Pesan Kunjungan Paus Fransiskus
Dalam pidatonya di Masjid Istiqlal, Paus Fransiskus menyampaikan rasa kagum terhadap simbolisasi terowongan silaturahmi di Masjid Istiqlal dan Gereja Katedral. Ia juga menyatakan nilai-nilai yang esensial dari sesanti negara Indonesia yaitu Bhinneka Tunggal Ika.
"Dan jika benar kalian adalah tuan rumah tambang emas terbesar di dunia, ketahuilah bahwa harta yang paling berharga adalah kemauan agar perbedaan tidak menjadi alasan untuk bertikai, tetapi diselaraskan dalam kerukunan dan rasa saling menghormati," (kompas.com, 2024) [1].
Pernyataan esensial Paus Fransiskus terhadap nilai Bhinneka Tunggal Ika tersebut, tentu berkorelasi terhadap pemaknaan Bhinneka Tunggal Ika itu sendiri, yakni meskipun berbeda-beda akan tetapi satu jua (Kaelan, 2016) [2]. Semboyan yang melambangkan realitas negara Indonesia yang terbentuk dari pelbagai unsur rakyat seperti suku, adat-istiadat, golongan, kebudayaan dan agama, kemudian wilayah yang terdiri dari ribuan pulau yang beragam.
Kedatangan Sir Fransiskus selain sebagai tamu negara, pastinya sebagai otoritas tertinggi Gereja Katolik yang membawa pesan damai bagi seluruh umat manusia. Mirisnya, masih ada saja yang berusaha untuk menebar kebencian terhadapnya. Bahkan sampai mengancam untuk mengebomnya.

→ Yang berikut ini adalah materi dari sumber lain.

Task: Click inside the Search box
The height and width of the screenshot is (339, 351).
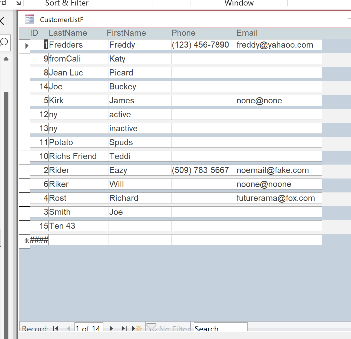Action: coord(220,328)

Datasemen Khusus 88 Antiteror Kepolisian Republik Indonesia atau dikenal Densus 88 menangkap tujuh orang karena membuat ancaman teror secara online terhadap Sir Fransiskus dan mengancam untuk membakar lokasi kunjungannya (VOA Indonesia, 2024) [3]. Selain itu, kampanye kebencian #gerakanmematikantv pada Kamis 5 September 2024 menguat. Ajakan dalam gerakan tersebut yaitu untuk mematikan televisi ketika pelaksanaan Misa Akbar di Gelora Bung Karno yang disiarkan secara langsung di televisi nasional.

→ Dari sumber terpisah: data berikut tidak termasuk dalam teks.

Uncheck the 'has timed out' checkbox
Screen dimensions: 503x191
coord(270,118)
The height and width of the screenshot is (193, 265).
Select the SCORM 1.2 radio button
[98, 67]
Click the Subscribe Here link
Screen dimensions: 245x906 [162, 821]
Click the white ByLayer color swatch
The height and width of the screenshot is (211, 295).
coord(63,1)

Jika dikomparasikan dengan negara lain, Indonesia mempunyai  sejarah  panjang  dalam mengatasi  keberagaman  dan  pluralisme masyarakat.  Sebelum  multikulturalisme  dikenal luas di negara lain, topik seperti ini sudah dikenal sejak lama di Indonesia. Bhinneka Tunggal Ika adalah sebuah pedoman bagi bangsa Indonesia jauh sebelum abad ke-20. Secara historis telah menunjukkan bahwa suatu bangsa semakin toleran terhadap perbedaan apabila semakin  banyak  keberagaman  dan  pluralisme  yang  diwarisinya (Setiyadi et al., 2020) [4]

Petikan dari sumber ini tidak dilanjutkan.